Sumber daya alam nasional bukanlah warisan untuk kita, melainkan amanah yang dititipkan kepada generasi sekarang untuk diwariskan kepada generasi mendatang. Janganlah kita mewariskan hutan gundul dan lahan kering kerontang. Tegakah kita meninggalkan tumpukan utang kepada mereka? Tentu kita tidak mau menorehkan catatan sejarah bahwa negeri ini dulu kaya raya, tetapi nyatanya generasi mendatang lebih banyak miskin dari sekarang.
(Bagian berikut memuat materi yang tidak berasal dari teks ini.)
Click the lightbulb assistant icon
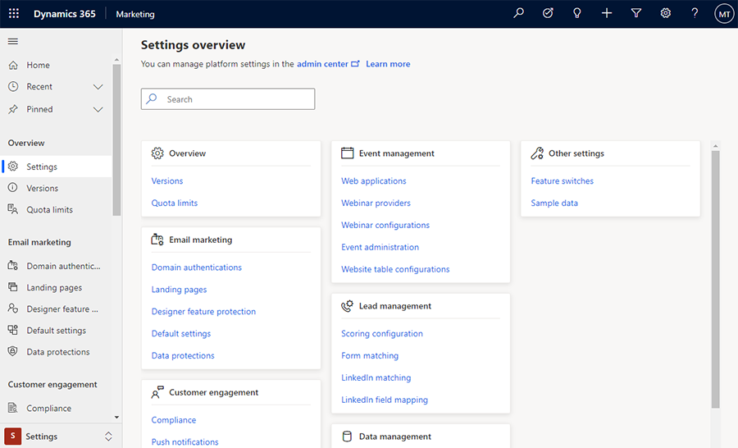This screenshot has height=448, width=738. point(577,14)
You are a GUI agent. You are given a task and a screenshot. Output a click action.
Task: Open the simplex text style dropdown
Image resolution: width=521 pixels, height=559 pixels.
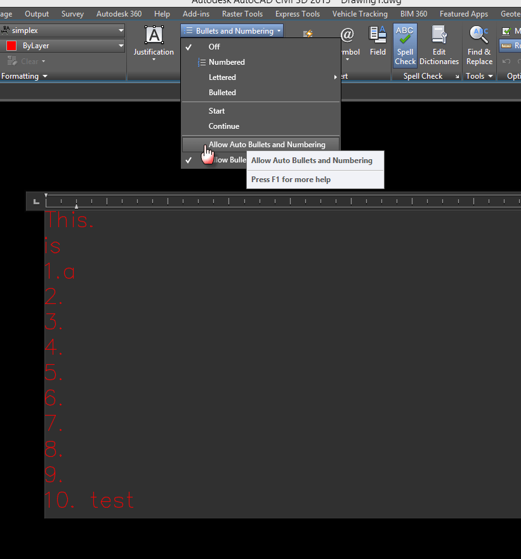[63, 30]
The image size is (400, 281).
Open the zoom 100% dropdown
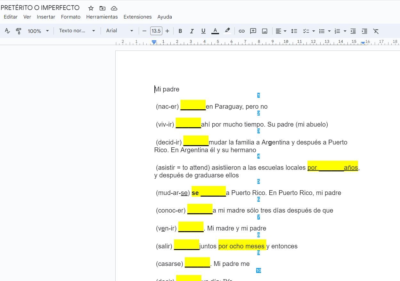coord(38,31)
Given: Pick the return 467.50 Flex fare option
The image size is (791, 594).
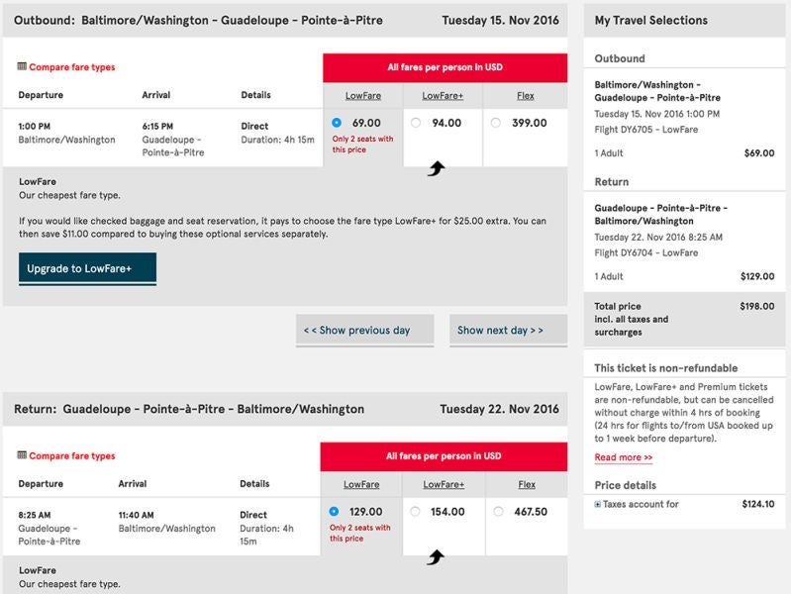Looking at the screenshot, I should (x=498, y=512).
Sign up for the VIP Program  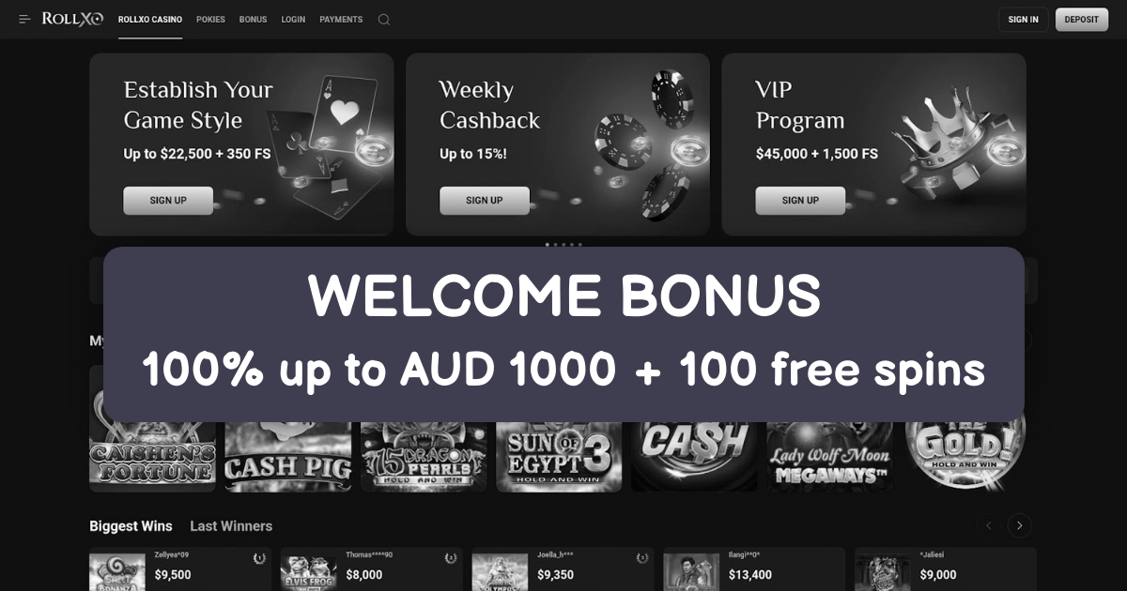click(x=800, y=200)
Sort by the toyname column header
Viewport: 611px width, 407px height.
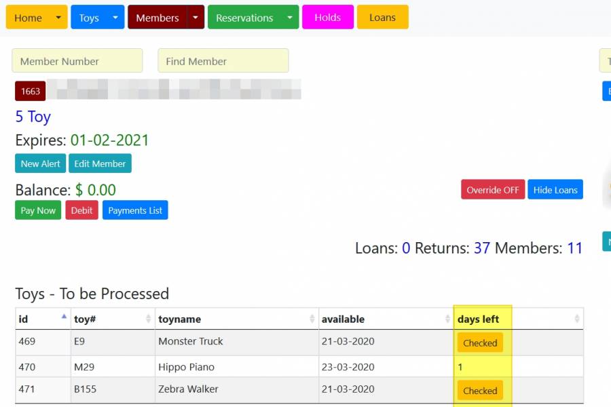tap(179, 319)
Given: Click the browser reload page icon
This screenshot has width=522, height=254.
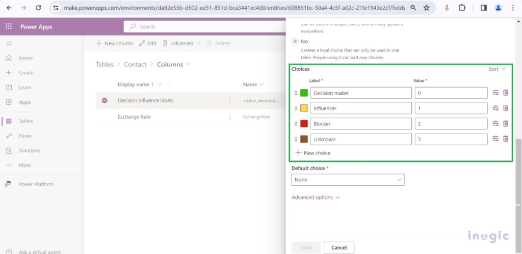Looking at the screenshot, I should (x=39, y=8).
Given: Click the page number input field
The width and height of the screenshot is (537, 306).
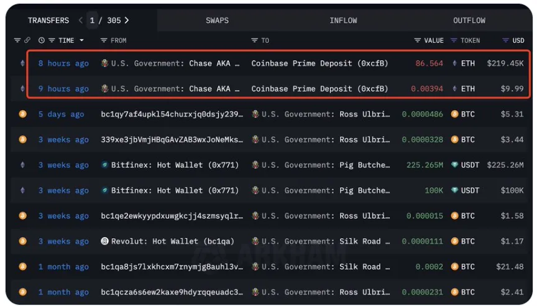Looking at the screenshot, I should click(x=93, y=21).
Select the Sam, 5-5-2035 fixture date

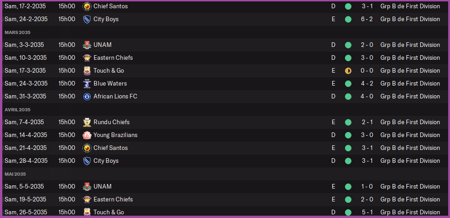click(x=24, y=187)
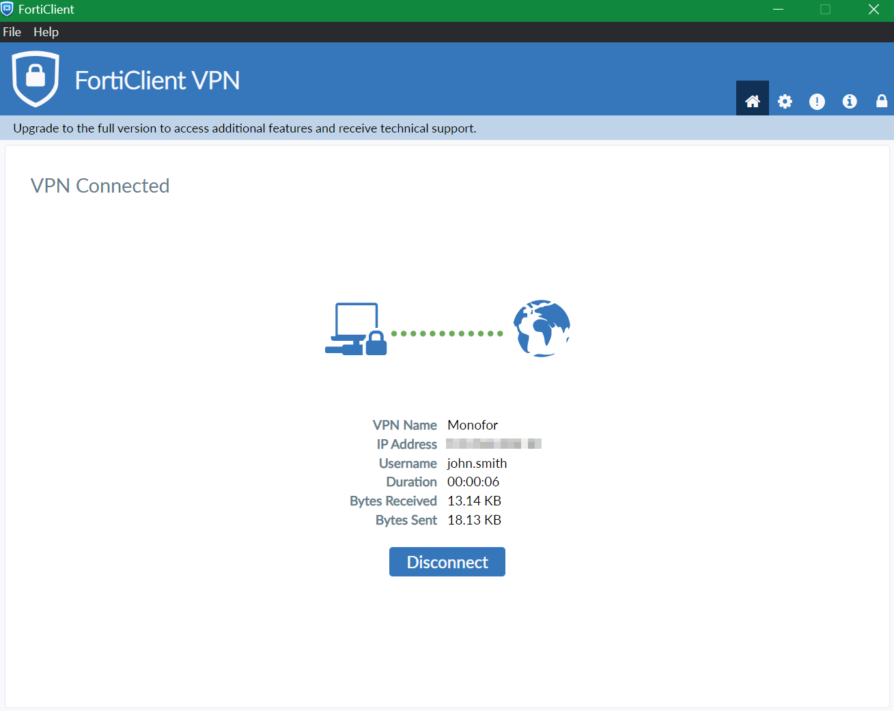Click the padlock icon in header toolbar

pyautogui.click(x=882, y=101)
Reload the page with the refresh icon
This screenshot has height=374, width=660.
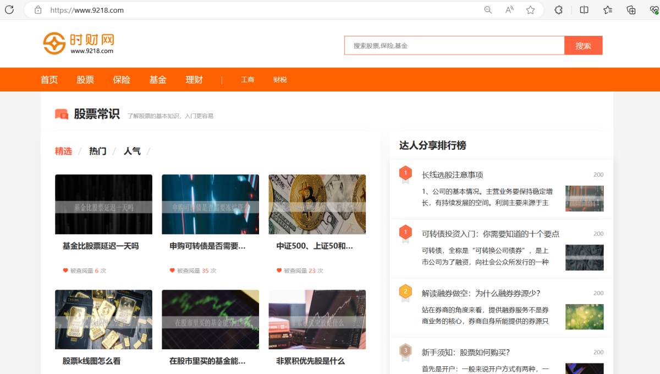(x=9, y=9)
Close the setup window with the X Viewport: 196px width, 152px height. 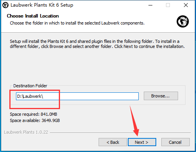pos(186,5)
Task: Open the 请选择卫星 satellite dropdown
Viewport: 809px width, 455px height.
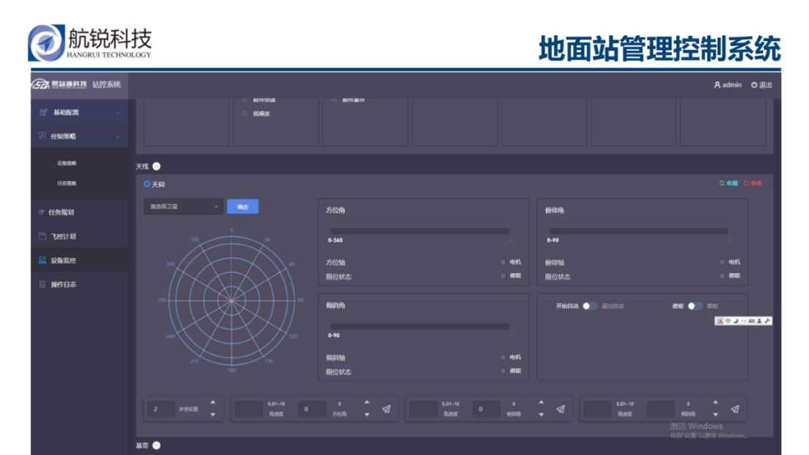Action: coord(182,207)
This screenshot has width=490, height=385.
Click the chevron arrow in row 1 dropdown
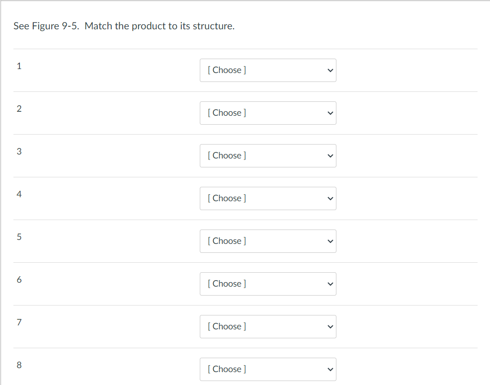(x=329, y=71)
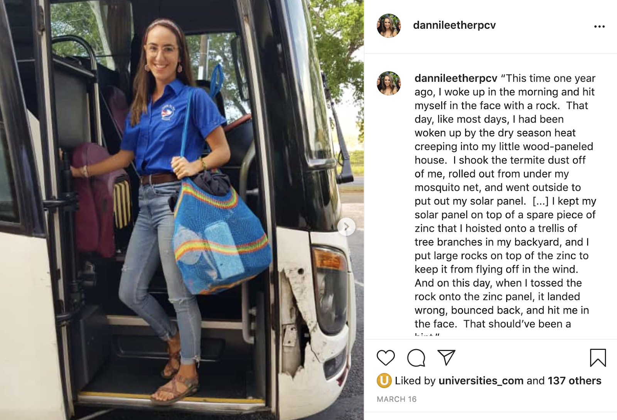Click the dannileetherpcv username in the caption

pos(456,78)
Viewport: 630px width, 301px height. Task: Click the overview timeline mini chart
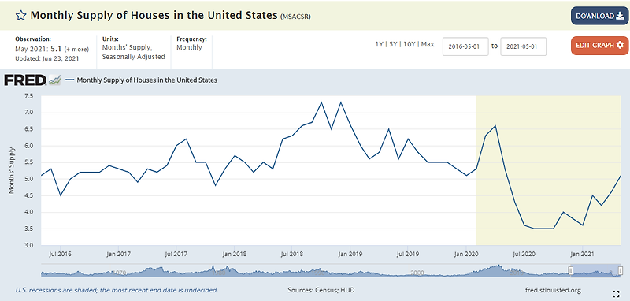(x=332, y=270)
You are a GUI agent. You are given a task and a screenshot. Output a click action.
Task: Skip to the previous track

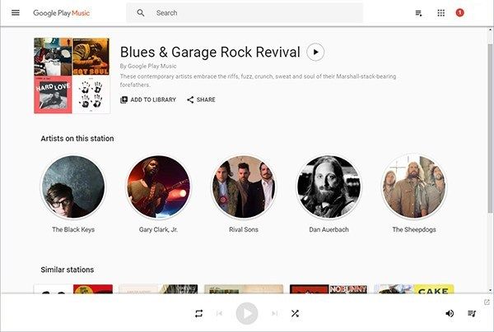(220, 313)
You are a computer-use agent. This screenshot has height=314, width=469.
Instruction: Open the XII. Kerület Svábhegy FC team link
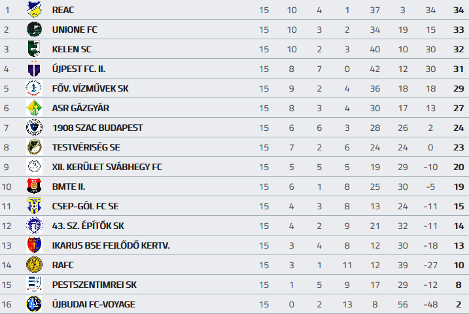107,167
Kita mengingatkan kembali, betapa mulianya pemimpin yang berpikir dan bertindak adil dalam setiap langkahnya, tidak hanya memikirkan diri, kelompok, dan golongannya serta masa jabatannya.
Kita patut merenungkan anggaran negara terus meningkat berkali-kali lipat, utang kian menumpuk, tapi orang miskin tetap tak berkurang signifikan, pengangguran tetap panjang, dan pekerja informal makin berjubel.
Lalu, apa artinya pertumbuhan ekonomi tinggi, produk domestik bruto kian membesar, tetapi hutan makin gundul, isi perut bumi dan laut makin habis terkuras, tetapi rakyat banyak tak beranjak makmur.
Keadilan sosial menjadi utopia karena dikorup oleh pemimpin yang serakah dan tak tahu diri, pemodal yang asosial dan nirsolidaritas. Cukuplah sudah keadilan dipidatokan. Terlalu picik menerjemahkan keberpihakan dan pembelaan hanya dengan memberikan subsidi dan membagikan bantuan langsung tunai kepada mereka yang miskin.
Generasi mendatang memerlukan garis dan arah kebijakan nasional sekarang ini yang kuat untuk mengangkat mereka dari keterpurukan dan membangun martabatnya berlandaskan amanat konstitusi dan Pancasila sebagai dasar negara ini.